Over the past few months I have been in numerous conversations with various women where the topic is men... Go figure. "When is the Lord going to bring me a husband?", "Is this guy the right one for me?", "Why doesn't God answer my prayers?", "I am tired of being lonely."
ALL legitimate questions and statements that I have echoed with. But, it has been just recently that God keeps reminding me that what I yearn for and seek is right in front of my face. My maker is my husband. If you aren't a believer, that may sound weird to you, but, hear me out.
A good husband, on his best day, still isn't perfect. Yet, we desire and sometimes expect him to be. He should be meeting our emotional, physical, mental needs, right? NO!!!
The problem doesn't lie within him, it lies within us. We are looking to the wrong source for our needs to be met. God is more than able to give us everything we need when we need it.

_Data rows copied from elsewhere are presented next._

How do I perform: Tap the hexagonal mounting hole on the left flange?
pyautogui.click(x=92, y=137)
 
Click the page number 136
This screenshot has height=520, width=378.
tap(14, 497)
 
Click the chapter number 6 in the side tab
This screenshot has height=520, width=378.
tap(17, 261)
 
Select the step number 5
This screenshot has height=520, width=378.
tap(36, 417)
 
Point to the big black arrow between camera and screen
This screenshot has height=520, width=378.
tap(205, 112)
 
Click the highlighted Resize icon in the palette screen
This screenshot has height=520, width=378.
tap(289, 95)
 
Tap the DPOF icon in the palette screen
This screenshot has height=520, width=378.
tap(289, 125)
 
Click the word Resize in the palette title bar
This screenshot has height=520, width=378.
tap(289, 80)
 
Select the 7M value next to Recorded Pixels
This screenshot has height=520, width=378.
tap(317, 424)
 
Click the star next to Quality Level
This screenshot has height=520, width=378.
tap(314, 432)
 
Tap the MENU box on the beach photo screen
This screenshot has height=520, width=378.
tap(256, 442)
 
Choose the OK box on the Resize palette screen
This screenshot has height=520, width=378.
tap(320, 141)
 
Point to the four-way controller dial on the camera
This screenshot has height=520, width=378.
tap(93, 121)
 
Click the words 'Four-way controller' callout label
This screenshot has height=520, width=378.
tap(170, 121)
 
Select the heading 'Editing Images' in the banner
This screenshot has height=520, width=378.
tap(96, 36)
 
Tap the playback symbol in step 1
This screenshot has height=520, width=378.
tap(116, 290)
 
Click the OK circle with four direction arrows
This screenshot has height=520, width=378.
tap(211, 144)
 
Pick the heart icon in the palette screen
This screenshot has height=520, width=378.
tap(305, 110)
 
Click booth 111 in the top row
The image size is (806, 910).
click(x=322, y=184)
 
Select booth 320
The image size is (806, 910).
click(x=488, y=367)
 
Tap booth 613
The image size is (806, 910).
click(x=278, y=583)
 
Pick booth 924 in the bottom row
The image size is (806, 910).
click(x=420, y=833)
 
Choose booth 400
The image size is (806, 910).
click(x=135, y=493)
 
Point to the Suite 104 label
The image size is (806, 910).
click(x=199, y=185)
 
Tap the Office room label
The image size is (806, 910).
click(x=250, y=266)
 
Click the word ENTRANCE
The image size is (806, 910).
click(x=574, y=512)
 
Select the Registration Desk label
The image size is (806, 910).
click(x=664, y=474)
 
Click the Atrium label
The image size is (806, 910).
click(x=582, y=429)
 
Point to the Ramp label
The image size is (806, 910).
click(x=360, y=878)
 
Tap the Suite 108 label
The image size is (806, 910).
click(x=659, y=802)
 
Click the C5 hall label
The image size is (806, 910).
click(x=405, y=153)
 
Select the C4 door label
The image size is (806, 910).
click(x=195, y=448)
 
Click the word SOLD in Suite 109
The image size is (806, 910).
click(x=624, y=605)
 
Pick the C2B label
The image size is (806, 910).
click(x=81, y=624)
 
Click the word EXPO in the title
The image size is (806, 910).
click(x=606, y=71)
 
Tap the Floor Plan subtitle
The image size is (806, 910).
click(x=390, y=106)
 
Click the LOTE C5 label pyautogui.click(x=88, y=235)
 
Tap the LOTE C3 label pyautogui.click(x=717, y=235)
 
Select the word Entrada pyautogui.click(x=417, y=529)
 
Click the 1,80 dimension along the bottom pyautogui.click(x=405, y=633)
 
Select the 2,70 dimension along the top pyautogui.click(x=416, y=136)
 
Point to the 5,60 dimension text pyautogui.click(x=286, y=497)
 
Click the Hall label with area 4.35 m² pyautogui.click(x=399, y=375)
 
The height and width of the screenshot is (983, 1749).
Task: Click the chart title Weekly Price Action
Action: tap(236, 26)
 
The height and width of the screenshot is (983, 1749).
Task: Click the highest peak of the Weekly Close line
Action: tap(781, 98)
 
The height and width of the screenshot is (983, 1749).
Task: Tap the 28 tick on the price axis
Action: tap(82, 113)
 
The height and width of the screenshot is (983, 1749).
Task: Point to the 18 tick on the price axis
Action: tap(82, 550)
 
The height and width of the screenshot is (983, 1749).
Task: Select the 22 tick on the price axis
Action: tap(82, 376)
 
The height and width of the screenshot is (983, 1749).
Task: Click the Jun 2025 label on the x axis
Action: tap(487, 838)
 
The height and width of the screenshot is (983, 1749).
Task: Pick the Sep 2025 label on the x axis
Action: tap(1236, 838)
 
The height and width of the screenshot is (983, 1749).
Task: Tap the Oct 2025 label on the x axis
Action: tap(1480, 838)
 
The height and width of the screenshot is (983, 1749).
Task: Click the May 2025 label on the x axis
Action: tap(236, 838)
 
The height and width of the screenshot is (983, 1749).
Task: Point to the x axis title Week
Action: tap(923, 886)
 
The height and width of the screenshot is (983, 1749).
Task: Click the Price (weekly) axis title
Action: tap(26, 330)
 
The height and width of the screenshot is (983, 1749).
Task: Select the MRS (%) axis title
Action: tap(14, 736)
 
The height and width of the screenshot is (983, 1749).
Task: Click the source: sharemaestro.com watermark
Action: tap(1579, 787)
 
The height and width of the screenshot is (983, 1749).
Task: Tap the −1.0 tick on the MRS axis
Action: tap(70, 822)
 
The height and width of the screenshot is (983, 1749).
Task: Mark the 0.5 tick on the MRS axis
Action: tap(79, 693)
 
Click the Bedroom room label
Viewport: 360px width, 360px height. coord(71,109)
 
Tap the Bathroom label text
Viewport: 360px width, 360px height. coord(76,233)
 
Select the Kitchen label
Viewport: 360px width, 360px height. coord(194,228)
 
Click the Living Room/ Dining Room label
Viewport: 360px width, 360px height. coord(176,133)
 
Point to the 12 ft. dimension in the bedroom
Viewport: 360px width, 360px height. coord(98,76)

Check out these 3 different situations that I found myself in...
1. about 3 weeks ago, I tried to cut my finger off with some hedge trimmers. Called a very close male friend of mine (Godly man who would give his right arm to me) and he hooked me up with a hand specialist, a no-wait ER visit, and got my stitches out for free. He even held my hand when the doc gave me the numbing shot.
2. I was out on my (awesome ) scooter, and I ran out of gas. No joke, I didn't wait 2 minutes and 3 different men stopped to help me. (once again, all Godly men), two went to get me gas, and one stayed with me and allowed me to stay in his car due to the heat! I was gassed up and ready to ride within 20 minutes!
3. Was out on my road bike and blew a tire. Had no phone, and was 4 miles out from my car. I only had 15 minutes to get back in time to pick up Taytum... AHHHHH! (i know, never go without my phone) Anyway, a nice gentleman (complete stranger) took me back to my car.
All of these things are things that my 'husband' should have helped me do, but, since I don't have an earthly husband anymore, I have learned to rely on my one true love. The one who told me that He would never leave or forsake me. The one who says I'm more precious than silver or gold, the one who adores me. The one who truly wipes away all my tears and who will NEVER abandon me or chose someone else over me.
How sweet is He? It's nice to be loved. Whether you are married or not, I pray that you allow God to romance you this week!